A girl walks past booths at a polling station in Kiev on October 25, 2014, on the eve of the country's parliamentary elections/AFP

A girl walks past booths at a polling station in Kiev on October 25, 2014, on the eve of the country’s parliamentary elections/AFP

KIEV, October 26- Ukrainians voted Sunday for a new parliament in elections meant to complete a historic shift from Russia’s sphere of influence, but which will sharpen the war-torn country’s internal divisions.

The snap election, eight months after a street revolt overthrew Moscow backed president Viktor Yanukovych, is expected to result in a legislature filled with reformers and nationalists backing President Petro Poroshenko’s drive to bring Ukraine closer to the West.
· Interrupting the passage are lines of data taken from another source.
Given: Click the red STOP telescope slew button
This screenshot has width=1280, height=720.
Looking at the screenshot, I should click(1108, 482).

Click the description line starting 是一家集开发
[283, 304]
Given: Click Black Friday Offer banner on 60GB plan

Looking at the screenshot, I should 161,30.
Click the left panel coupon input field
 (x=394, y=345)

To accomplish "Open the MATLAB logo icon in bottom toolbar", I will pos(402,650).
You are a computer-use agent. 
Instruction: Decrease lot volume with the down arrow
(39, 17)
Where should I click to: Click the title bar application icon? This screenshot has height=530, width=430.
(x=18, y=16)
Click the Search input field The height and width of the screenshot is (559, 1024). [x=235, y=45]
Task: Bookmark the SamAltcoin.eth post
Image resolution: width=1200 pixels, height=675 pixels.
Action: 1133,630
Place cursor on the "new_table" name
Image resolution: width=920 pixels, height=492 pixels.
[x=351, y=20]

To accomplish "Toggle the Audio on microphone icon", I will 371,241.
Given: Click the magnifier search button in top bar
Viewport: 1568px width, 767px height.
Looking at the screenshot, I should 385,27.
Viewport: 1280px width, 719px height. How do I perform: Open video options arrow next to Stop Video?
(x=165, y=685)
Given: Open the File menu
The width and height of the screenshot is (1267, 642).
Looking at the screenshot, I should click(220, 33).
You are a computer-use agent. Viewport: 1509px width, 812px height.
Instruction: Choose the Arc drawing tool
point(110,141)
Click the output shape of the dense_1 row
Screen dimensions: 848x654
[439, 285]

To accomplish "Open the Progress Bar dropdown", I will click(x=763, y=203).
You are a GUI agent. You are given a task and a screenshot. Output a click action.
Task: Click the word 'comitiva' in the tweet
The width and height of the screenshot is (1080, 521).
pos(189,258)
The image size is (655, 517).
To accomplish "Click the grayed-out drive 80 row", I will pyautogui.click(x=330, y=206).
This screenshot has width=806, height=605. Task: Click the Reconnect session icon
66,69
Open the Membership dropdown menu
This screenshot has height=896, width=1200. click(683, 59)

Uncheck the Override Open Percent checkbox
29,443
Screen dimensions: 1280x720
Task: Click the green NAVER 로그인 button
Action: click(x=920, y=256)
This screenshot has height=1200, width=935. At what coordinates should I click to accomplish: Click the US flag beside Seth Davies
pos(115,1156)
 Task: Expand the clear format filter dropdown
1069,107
However, Poroshenko’s party is unlikely to win a straight majority, meaning he may have to seek a coalition with more radical nationalists suspicious of his attempts to negotiate peace with pro Russian rebels controlling a swathe of the country’s industrial east.

The trauma of some 3,700 deaths in the fighting, and Russia’s annexation of the southern Crimean region, set a grim backdrop to an election originally intended as a finishing touch to the pro democracy revolution.

As a result, the previously peaceful divide between the mostly Russian speaking and Russia leaning east and the more Ukrainian-speaking west has become a deadly faultline threatening the entire country’s future.

As a result of the turmoil, 27 seats in parliament from the conflict areas will remain empty, election officials say.

Of Ukraine’s 36.5 million voters, about 1.8 million live in Russian-controlled Crimea and three million more in separatist controlled areas of Lugansk and Donetsk provinces — all of them effectively excluded from the election.

Insurgent leaders, who are not allowing polling stations to open in their areas, have announced their own leadership vote, which Kiev does not recognise, on November 2.

A Moscow backed truce signed by Kiev and the separatists on September 5 has calmed the worst fighting, although there are daily violations around the largest rebel held city Donetsk.

Polls opened at 8:00 am (0600 GMT) and close at 8:00 pm (1800 GMT)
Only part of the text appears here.